I’ve always made it a practice with the Giants, that the day after they are eliminated in a post-season series (if they make it that far), I wear Giants gear in public. You have to represent with pride, even after a loss. So, here are the people and ballot measures I voted on where my candidate/preference lost:

  • Proposition 34 would have repealed the death penalty. I voted yes, 52.8% voted no.
  • Proposition 35 increases prison sentences and fines for “human traffickers”. I voted no, finding it poorly worded, unnecessary, and potentially damaging to, among others, sex workers and their families. 81.1% voted yes.
  • Proposition 38 was a substitute for Prop 30, which raised money for public education (and perhaps helped save my job).
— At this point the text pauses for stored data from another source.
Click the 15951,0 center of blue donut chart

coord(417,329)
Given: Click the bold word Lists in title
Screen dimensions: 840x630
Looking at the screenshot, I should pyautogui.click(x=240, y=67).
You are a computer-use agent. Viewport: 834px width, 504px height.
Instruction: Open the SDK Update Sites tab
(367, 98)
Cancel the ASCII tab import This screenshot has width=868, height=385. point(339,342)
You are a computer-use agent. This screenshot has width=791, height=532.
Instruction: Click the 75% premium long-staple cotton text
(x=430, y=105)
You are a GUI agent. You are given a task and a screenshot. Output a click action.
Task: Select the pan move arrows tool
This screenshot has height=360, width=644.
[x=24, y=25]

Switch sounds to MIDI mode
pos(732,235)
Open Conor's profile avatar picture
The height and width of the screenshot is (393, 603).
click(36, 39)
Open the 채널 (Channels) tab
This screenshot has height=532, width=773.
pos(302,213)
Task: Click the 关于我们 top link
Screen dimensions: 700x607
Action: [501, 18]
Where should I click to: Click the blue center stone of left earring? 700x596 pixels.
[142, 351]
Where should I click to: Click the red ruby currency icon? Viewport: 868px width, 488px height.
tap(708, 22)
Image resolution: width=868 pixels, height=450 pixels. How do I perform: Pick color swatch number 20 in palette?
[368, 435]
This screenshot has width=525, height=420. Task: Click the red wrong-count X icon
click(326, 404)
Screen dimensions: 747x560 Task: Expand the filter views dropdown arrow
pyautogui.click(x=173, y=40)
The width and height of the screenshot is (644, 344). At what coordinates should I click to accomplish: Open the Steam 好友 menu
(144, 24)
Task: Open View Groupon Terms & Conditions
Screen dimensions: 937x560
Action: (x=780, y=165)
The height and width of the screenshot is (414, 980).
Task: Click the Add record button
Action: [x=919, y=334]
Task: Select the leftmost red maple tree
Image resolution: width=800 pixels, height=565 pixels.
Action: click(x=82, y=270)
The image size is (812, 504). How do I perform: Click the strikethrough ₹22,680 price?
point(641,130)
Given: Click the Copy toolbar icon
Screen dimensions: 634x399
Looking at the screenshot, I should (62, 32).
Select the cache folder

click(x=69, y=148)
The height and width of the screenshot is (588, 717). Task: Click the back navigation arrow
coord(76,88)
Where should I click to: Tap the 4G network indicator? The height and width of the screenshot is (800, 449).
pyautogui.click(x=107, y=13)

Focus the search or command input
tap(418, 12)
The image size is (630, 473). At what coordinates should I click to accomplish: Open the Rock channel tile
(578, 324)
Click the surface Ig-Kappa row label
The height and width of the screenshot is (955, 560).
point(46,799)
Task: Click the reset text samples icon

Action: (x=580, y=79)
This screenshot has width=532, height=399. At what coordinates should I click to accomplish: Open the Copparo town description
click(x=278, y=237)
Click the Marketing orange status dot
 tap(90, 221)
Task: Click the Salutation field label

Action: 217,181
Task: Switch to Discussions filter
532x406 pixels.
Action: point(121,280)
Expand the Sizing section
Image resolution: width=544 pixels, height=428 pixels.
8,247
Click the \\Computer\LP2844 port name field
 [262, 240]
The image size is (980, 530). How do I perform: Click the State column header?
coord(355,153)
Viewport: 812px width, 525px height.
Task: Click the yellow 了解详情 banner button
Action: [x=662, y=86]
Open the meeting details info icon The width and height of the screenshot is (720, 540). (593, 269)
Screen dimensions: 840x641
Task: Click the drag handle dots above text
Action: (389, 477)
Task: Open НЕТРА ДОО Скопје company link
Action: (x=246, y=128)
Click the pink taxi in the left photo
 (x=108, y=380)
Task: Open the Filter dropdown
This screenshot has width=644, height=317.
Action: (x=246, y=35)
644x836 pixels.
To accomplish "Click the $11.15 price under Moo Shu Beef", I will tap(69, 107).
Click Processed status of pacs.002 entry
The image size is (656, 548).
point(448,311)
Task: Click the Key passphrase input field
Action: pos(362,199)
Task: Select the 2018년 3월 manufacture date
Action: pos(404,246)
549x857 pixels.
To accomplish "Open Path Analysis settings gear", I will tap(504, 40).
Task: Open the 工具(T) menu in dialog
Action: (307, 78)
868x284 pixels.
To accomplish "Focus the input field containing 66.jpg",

I voted a cover-my-ass yes, 72.3% voted no, the passage of Prop. 30 made it all irrelevant.
  • For the city council representative from our district, with a ranked system, I left the incumbent off my ordered list of three (there were only three candidates), favoring Denisha DeLane. He won without my help, with 60.27% of the votes.
  • Same system for mayor, the incumbent, who wasn’t one of my three choices, got 55.44%. My first choice was Kriss Worthington.
  • For rent board (always a heated item in Berkeley), I voted for a slate of four that I found more pro-renter than the other slate of four. One of my four, Igor Tregub, lost … I wonder what separated him from his fellow slate members?

Other than that, I was a winner. Why don’t I feel better?